The records are set out below this line. Return exactly the lines from the one containing "Screen dimensions: 995x552" through the last, and exclude the pictures.

----------------

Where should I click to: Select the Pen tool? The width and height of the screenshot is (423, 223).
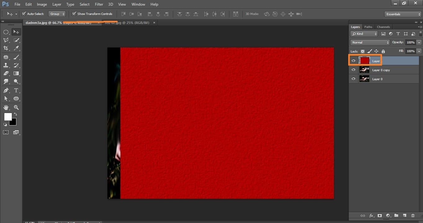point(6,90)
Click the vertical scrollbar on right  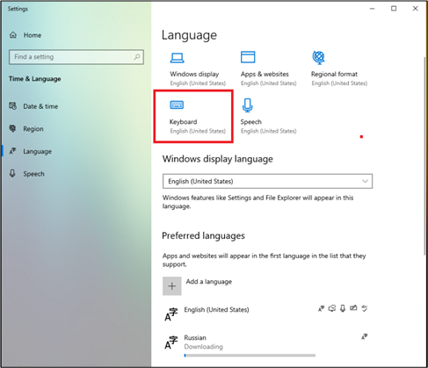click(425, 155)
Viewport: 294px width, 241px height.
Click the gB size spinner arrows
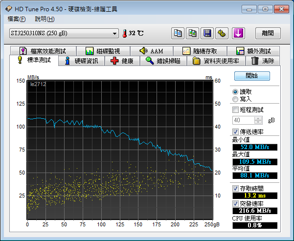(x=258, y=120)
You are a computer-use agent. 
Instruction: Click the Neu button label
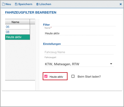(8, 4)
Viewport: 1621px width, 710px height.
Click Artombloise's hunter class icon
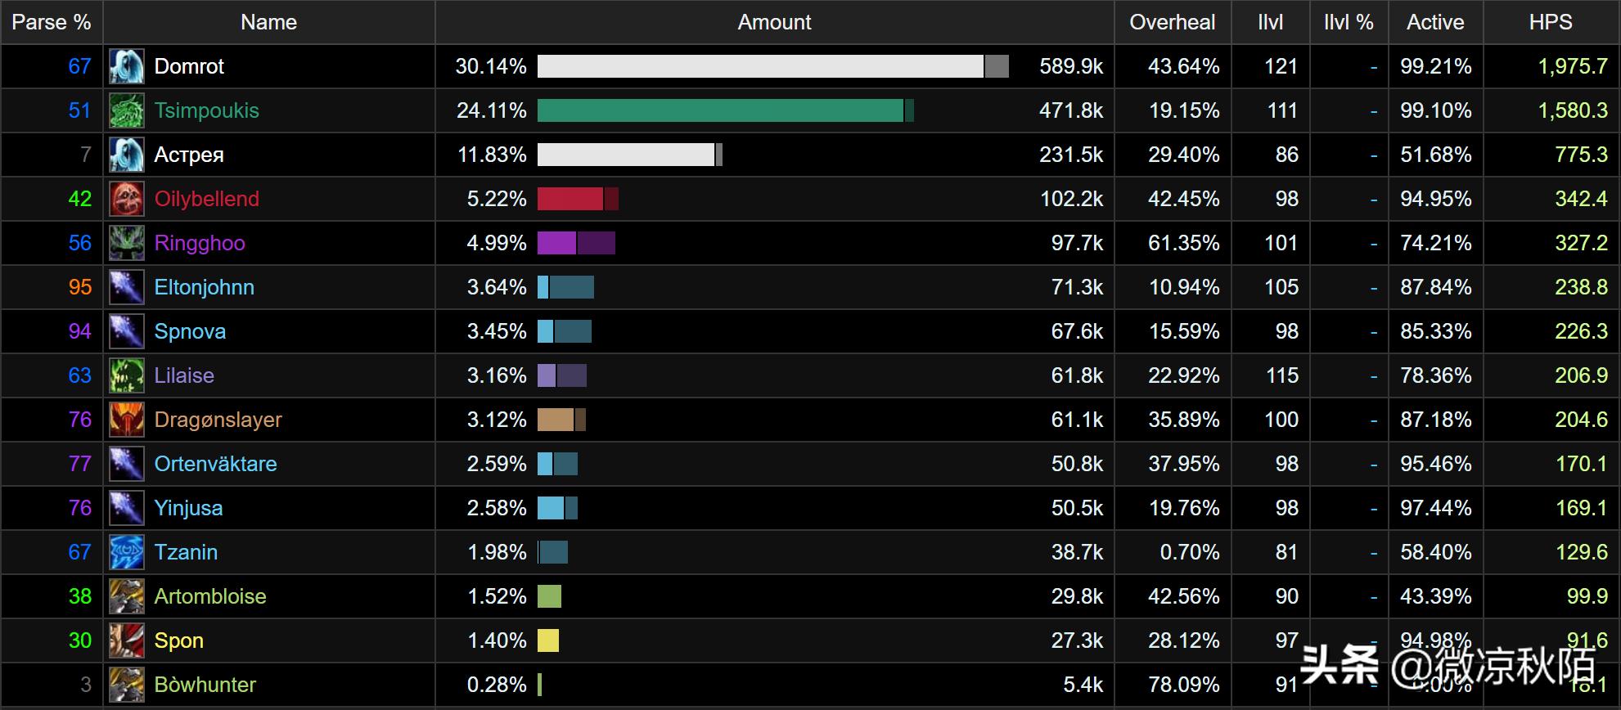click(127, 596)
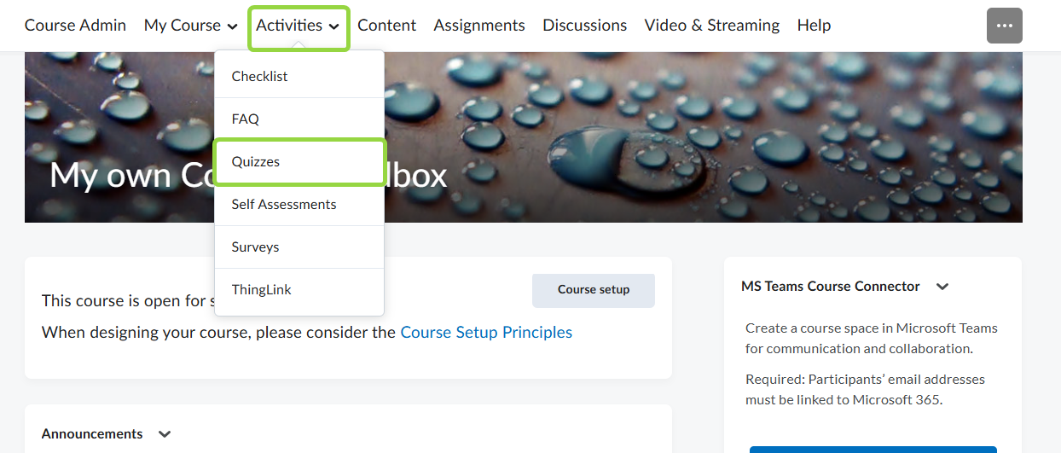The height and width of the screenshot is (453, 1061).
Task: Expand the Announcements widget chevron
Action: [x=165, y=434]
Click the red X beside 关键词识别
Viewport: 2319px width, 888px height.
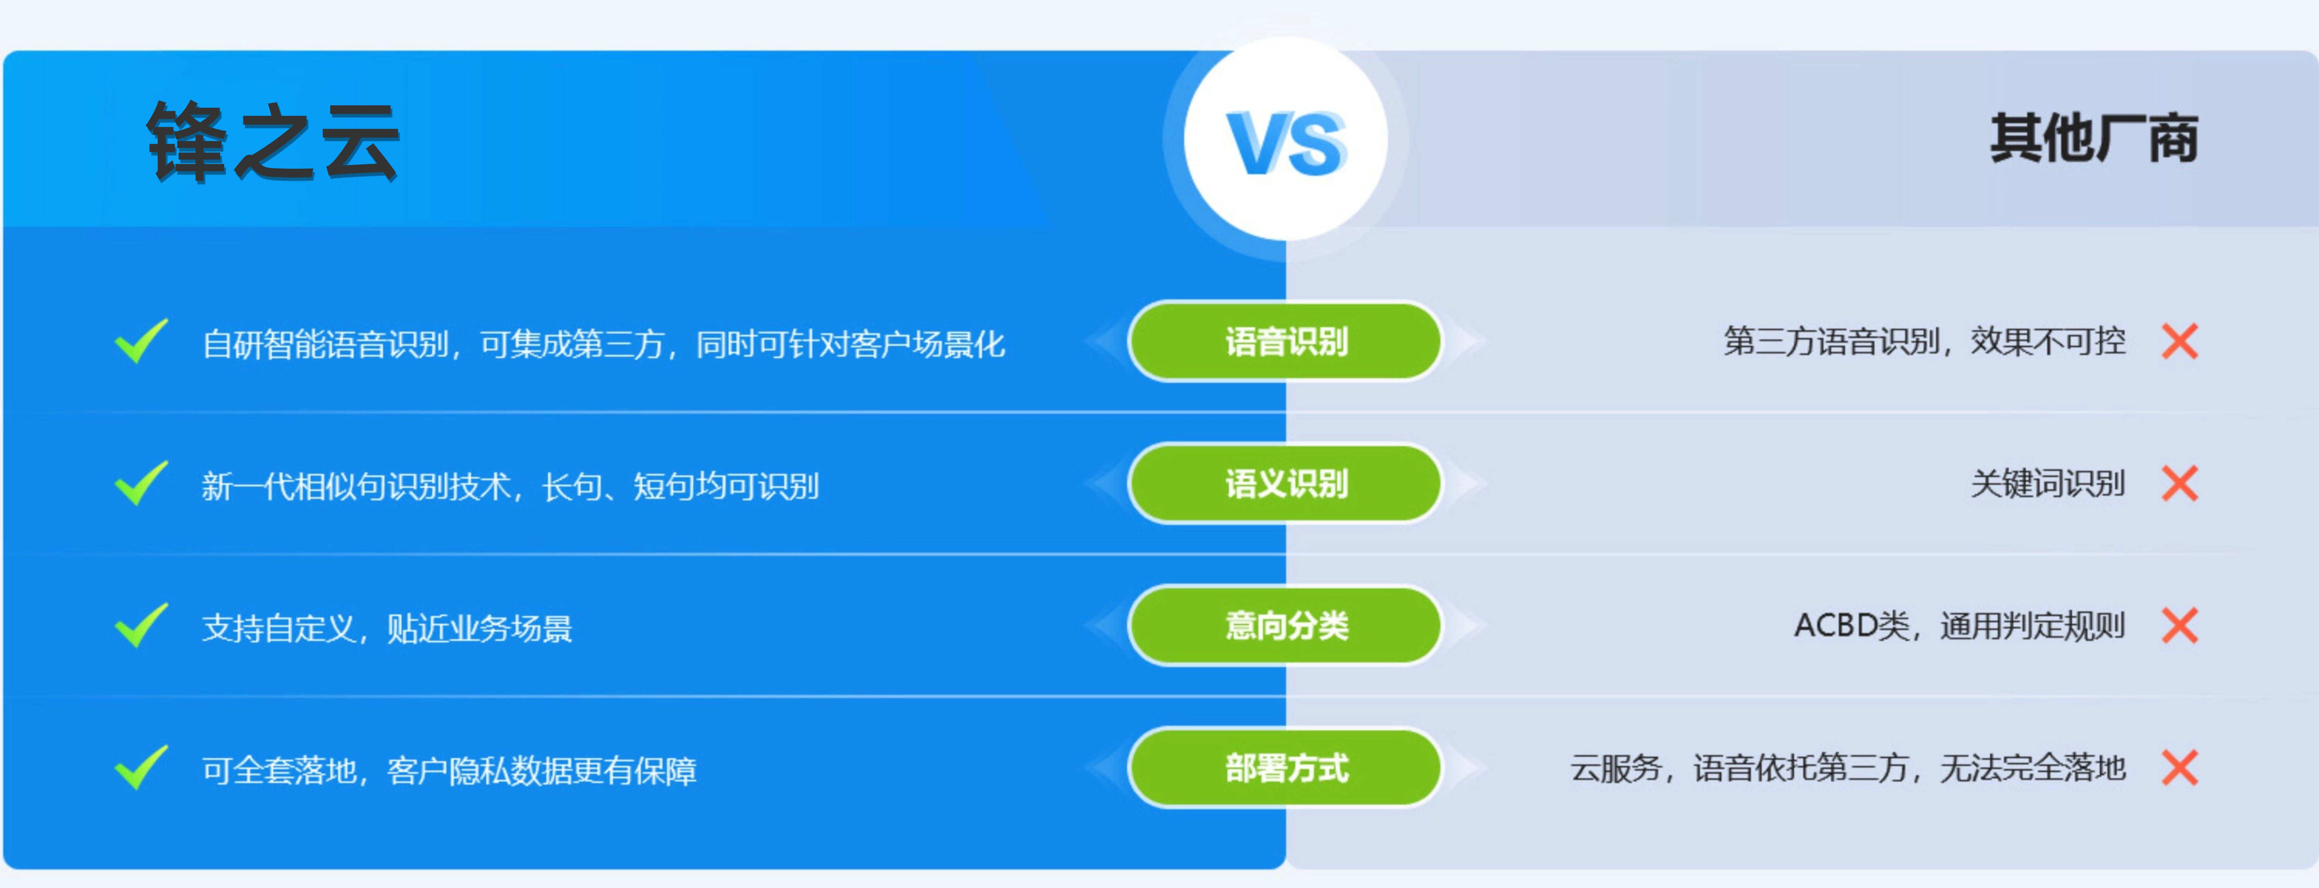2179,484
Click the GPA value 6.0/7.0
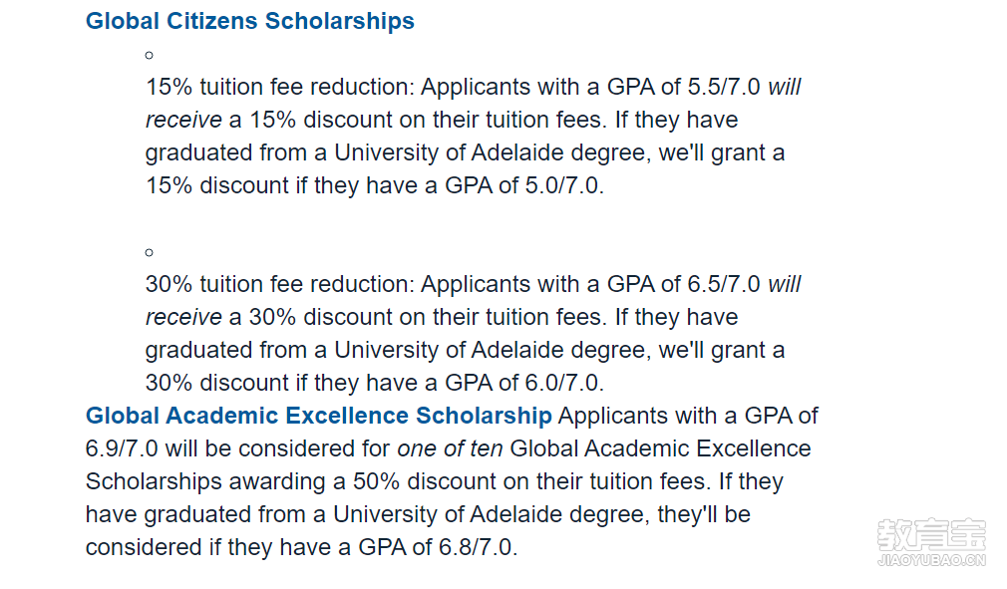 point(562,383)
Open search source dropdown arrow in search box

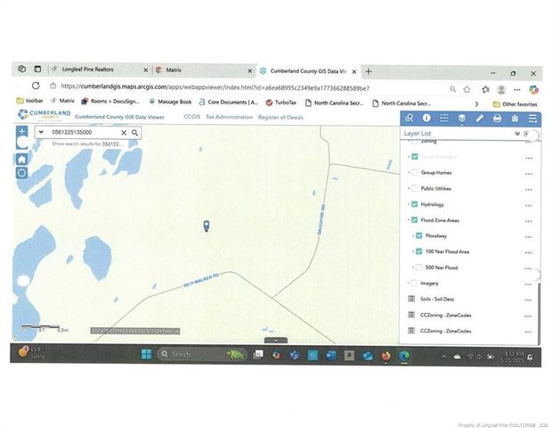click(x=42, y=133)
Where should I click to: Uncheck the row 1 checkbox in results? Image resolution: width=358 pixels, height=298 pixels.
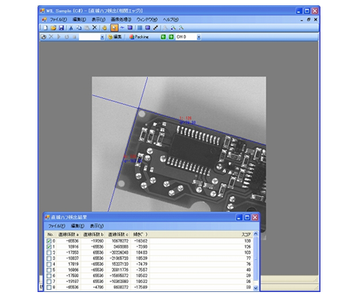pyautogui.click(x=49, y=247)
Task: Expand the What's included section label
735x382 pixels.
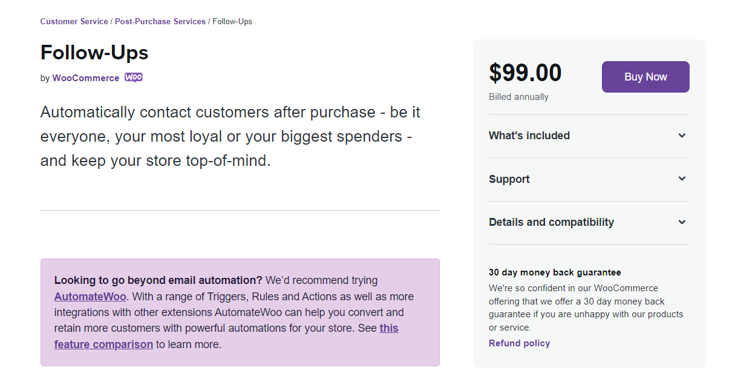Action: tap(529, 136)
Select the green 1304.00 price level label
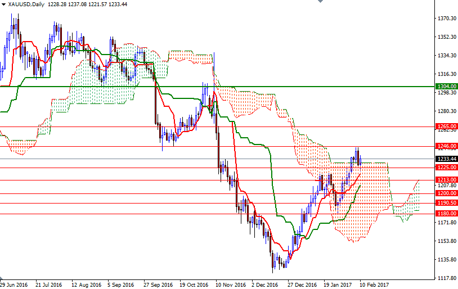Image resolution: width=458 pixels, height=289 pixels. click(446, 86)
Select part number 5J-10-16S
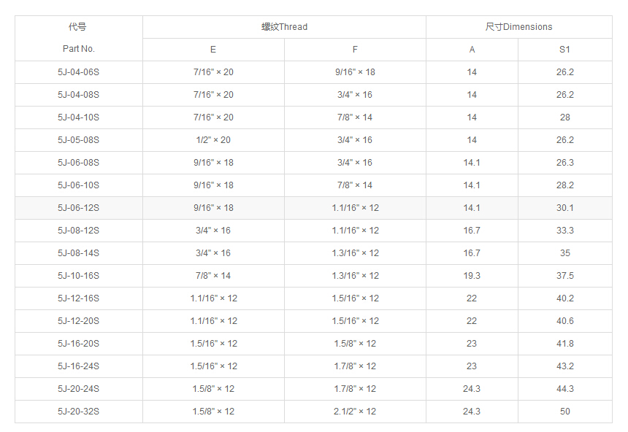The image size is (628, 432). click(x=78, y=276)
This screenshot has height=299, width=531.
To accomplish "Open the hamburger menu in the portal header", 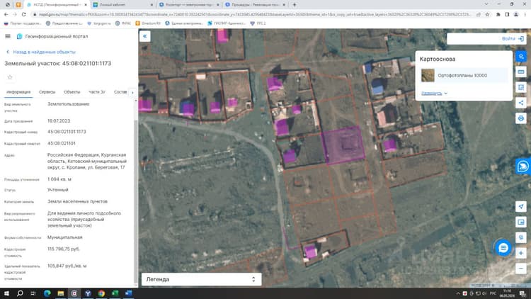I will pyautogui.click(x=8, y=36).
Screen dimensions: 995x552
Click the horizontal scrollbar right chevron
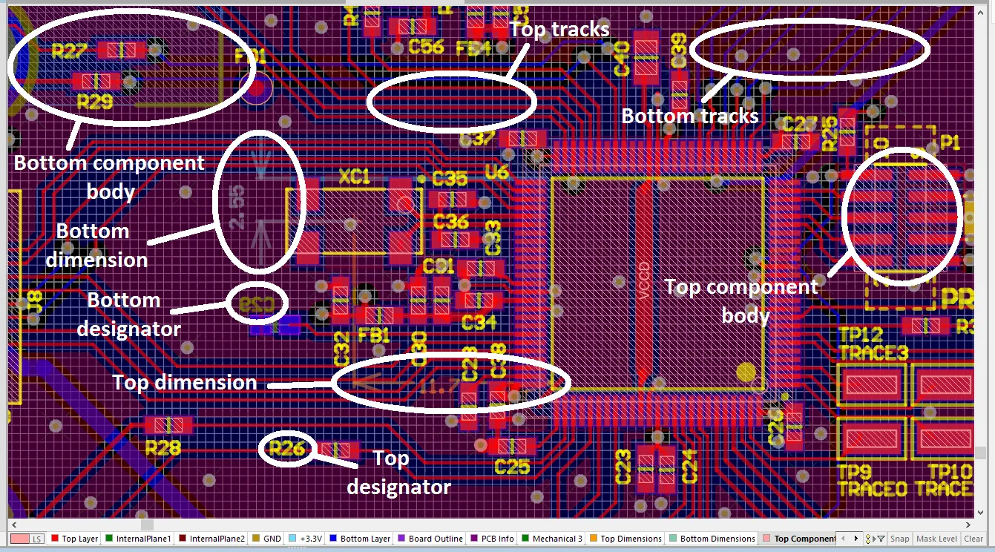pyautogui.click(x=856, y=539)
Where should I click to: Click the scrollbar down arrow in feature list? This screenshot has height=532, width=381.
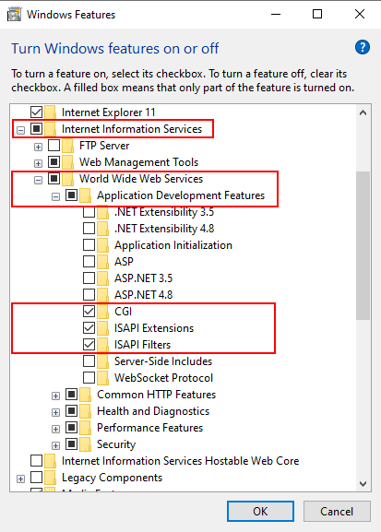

----------------

◆ Task result
Screen dimensions: 995x552
Click the horizontal scrollbar right chevron
pyautogui.click(x=856, y=539)
Where should I click to: Click the scrollbar down arrow in feature list? This screenshot has height=532, width=381.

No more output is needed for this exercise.